A CAMPAIGNER against plans to convert Woldgate College into an academy is urging more concerned parents to take action before it is too late
Richard Claxton, of Rowley Mews, Pocklington, has been trying to assemble a group to oppose the Pocklington school’s proposal but claims parents are wary of openly criticising the idea.
He said: “People are reluctant to complain against this. Parents don’t want to be seen protesting against the school.
“If people don’t take a stand on this issue it will be too late.”
He added: “For me it is privatisation, pure and simple.”
Woldgate’s application to convert to stand-alone academy status was approved by the Department for Education in September. The school had consulted parents in June to inform them about the plan and will be holding a second round of consultation next month to speak to parents, staff and pupils.
The school’s headteacher Jeff Bower said: “In September we heard that our application had been successful but we established in June that, in the event of a successful application, we would delay a final decision on whether to proceed with the conversion until we had been able to carry out due diligence and consult with stakeholders for a second time.”
Mr Claxton, who is the parent of two Woldgate pupils, wants the next consultation to be more balanced and would like to see a representative from the Anti Academies Alliance attend so parents get to hear both sides of the argument.
He stressed: “It’s not a consultation unless parents hear from both sides.”
The 44-year-old believes parents are “completely in the dark about the implications of academy status.”
Changing to an academy will see Woldgate removed from under the umbrella of East Riding of Yorkshire Council and run as an independent school with direct funding from central government.
Mr Claxton argues that this will lead to the loss of “democratic accountability” at the school.
“If we, the parents, didn’t like the way school things were being run we can contact the local authority and can contact councillors,” he said.
“We have political power to do something about it.
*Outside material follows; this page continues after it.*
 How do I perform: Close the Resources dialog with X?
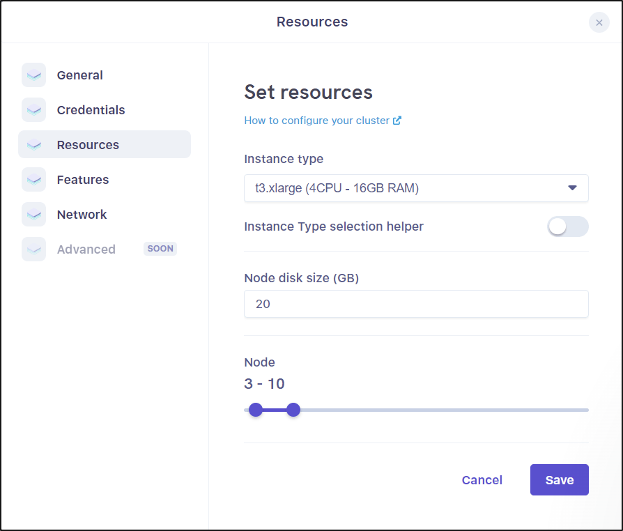[599, 23]
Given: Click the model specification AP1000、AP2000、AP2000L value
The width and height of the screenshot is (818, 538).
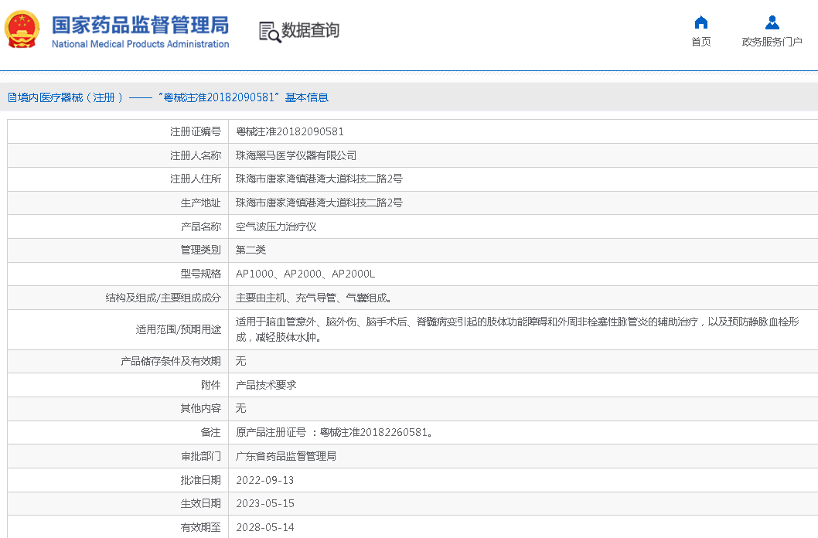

If the school becomes an academy there will be no democratic control over the school at all.
“If there is a problem with the way the school is run we would have to go the Department for Education in London. How is that going to work?
“We should be able to contact the local council the way we can do now.”
He also has concerns about who would own the school grounds and how many governors parents would be able to elect.
The school will consult staff and students in early January and will hold a special meeting with parents on 17 January. It hopes to make a final decision on conversion by the end of next month.